Rede · Jette Waldinger-Thiering · 05.07.2018 Freifunk fördern!

TOP 14 - Gemeinnützigkeit von Freifunk-Initiativen Rede zu Protokoll gegeben

„Für die örtlichen Freifunk-Vereine ist die Anerkennung der Gemeinnützigkeit enorm wichtig, weil sie dann auf den Kosten nicht privat sitzen bleiben!“

Als wir das letzte Mal im Plenum über den Freifunk sprachen, wies ich bereits darauf hin, dass der Bundesgerichtshof 2013 in einem Urteil festgestellt hatte, dass die Nutzbarkeit des Internets ein Wirtschaftsgut sei, dessen ständige Verfügbarkeit seit längerer Zeit auch im privaten Bereich für die eigenwirtschaftliche Lebenshaltung typischerweise von zentraler Bedeutung sei. Eine funktionierende Internetverbindung ist für viele Berufe inzwischen unverzichtbar. Doch immer noch gibt es Lücken. Und immer noch gibt es zu wenige kostenfreie Zugänge ins Internet. Der SSW unterstützt darum ausdrücklich alle Initiativen, die einen kostenfreien Zugang ermöglichen.

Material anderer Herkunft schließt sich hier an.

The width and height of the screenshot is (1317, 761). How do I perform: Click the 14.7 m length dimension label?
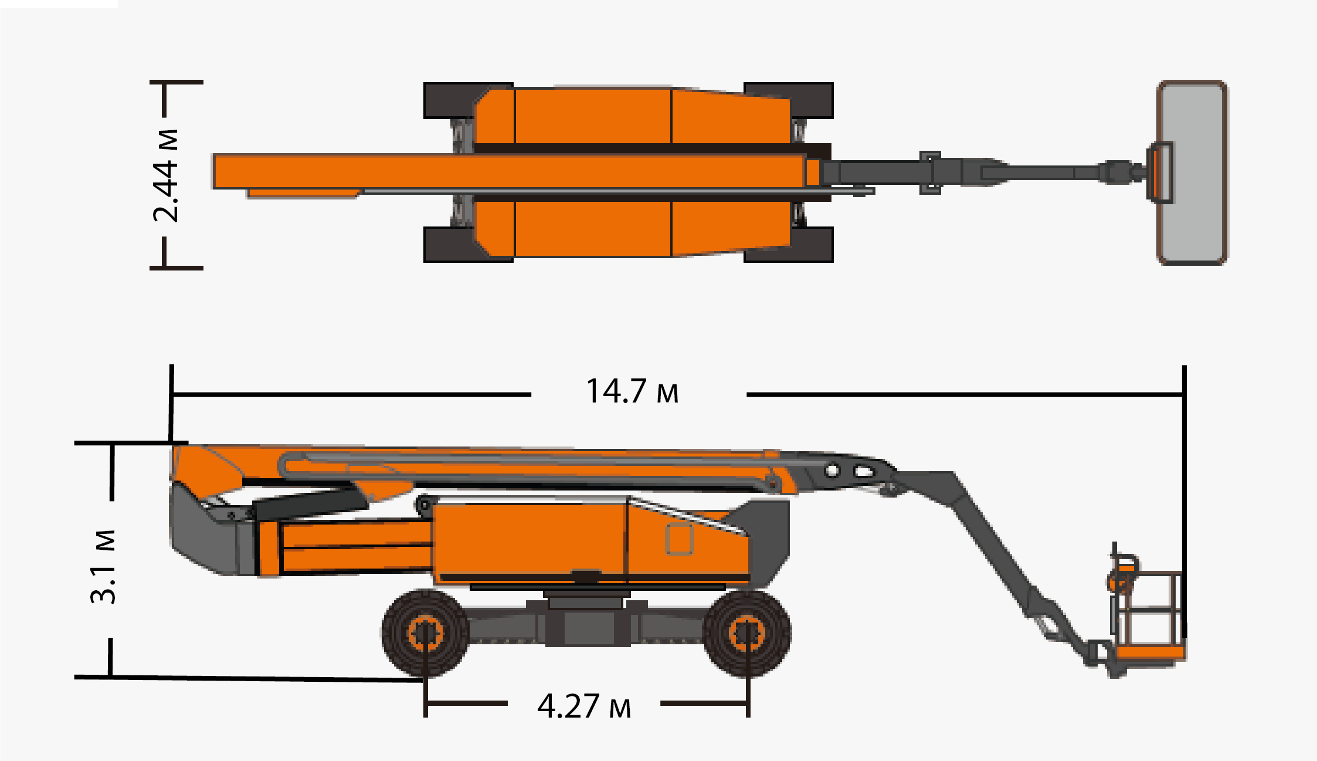click(632, 391)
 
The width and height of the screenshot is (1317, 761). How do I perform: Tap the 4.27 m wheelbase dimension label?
click(584, 706)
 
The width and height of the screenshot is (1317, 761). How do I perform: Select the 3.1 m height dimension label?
click(103, 567)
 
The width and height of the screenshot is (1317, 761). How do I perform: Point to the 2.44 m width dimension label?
click(165, 175)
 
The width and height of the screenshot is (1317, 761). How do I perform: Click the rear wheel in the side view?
click(425, 633)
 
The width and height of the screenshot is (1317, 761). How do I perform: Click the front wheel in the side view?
click(747, 633)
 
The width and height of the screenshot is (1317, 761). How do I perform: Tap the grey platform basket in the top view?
click(1192, 173)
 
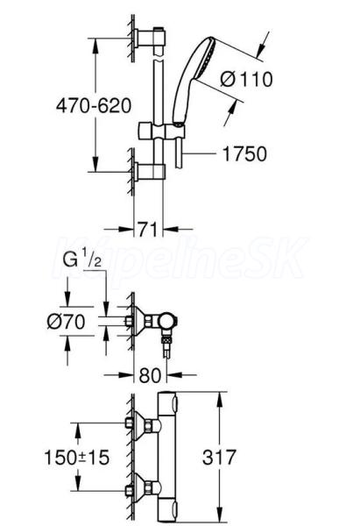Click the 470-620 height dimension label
click(94, 106)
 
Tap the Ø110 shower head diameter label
click(246, 80)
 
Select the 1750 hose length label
click(244, 154)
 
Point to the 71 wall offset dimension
click(147, 230)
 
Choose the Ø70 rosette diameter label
click(66, 322)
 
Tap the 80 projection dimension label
click(150, 375)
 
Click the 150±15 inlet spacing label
click(77, 458)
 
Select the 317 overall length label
click(219, 458)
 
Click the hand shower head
click(194, 79)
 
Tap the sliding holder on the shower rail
click(161, 132)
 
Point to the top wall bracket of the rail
click(150, 39)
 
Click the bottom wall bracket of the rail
click(150, 172)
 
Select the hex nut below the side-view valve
click(166, 340)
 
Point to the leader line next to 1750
click(200, 154)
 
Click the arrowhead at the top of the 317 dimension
click(220, 400)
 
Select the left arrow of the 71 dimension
click(118, 230)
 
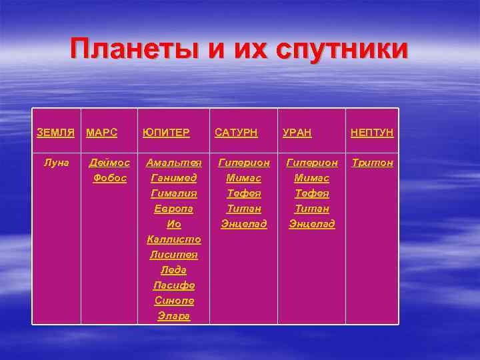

In Flensburg hat der SSW Freifunk-Router finanziert und zur Verfügung gestellt. Diese gewähren im Verbund mit anderen zumindest in der Innenstadt einen kostenlosen Internetzugang. Jeder, der auf der Straße vorbeigeht, kann sich kostenlos einloggen und das Internet nutzen. Eine Mitgliedschaft bei Freifunk ist nicht nötig. 

Die Flensburger Freifunkerinnen und Freifunker haben daneben einen Internet-Zugang in der Notaufnahme der Diako ermöglicht. Diese nutzen täglich viele Patienten, um sich per Whatsapp zu Hause zu melden. Das wird als besonders hilfreich geschätzt.

Dieser Service der Freifunker und Freifunkerinnen ist unkompliziert, niedrigschwellig und nicht kommerziell.  Damit ist die Definition der Gemeinnützigkeit erfüllt. Das ehrenamtliche Engagement der Freifunk-Initiativen dient dem Gemeinwohl. Doch die Abgabenordnung der Finanzverwaltung kennt freie Netze noch nicht als gemeinnützig an.

Für die örtlichen Freifunk-Vereine ist aber die Anerkennung der Gemeinnützigkeit enorm wichtig, weil sie dann nämlich auf den Kosten nicht privat sitzen bleiben, die durch die Bereitstellung der VPNs, also der Netzpläne und Gateways zum Schutz der Freifunker vor der Störerhaftung entstehen. Auch die Hardware, um Funkinseln miteinander zu vernetzen, kostet Geld. Die Finanzierung durch Spenden hängt wiederum von der Gemeinnützigkeit ab, denn ohne dessen Anerkennung, können Spenden nicht von der Steuer abgesetzt werden. 

Bundesweit formieren sich inzwischen Initiativen zur Aufnahme der Freifunker-Vereine in die Abgabenordnung. Die Nürnberger Freifunker beispielsweise suchen händeringend nach Spenden, um gegen die Abgabenordnung klagen zu können. In Lübeck unterstützt der Verein Chaotikum die Freifunker als juristische Person. Über diese Konstruktion eines gemeinnützigen Dachvereins kann man steuerlich absetzbar an Freifunk Lübeck spenden. 

Ich bin aber von davon überzeugt, dass statt vieler Einzelverfahren und Sonderwege eine Erweiterung der Abgabenordnung der bessere Weg ist. Daneben gewährt es noch einen weiteren Vorteil: Die Freifunker erhoffen sich neben den finanziellen Aspekten vor allem mehr Anerkennung. Immer noch herrscht nämlich von öffentlicher Seite Skepsis gegenüber den Freifunkern vor. So sträubte sich die Flensburger Verwaltung gegen eine Kooperation mit den vermeintlichen Hackern, als es darum ging, einen W-LAN-Zugang im Bürgerbüro anzubieten. 

Ich verbinde darum mit der Anerkennung der Gemeinnützigkeit eine Anerkennung des Engagements der Freifunkerinnen und Freifunker. Und das ist dringend nötig.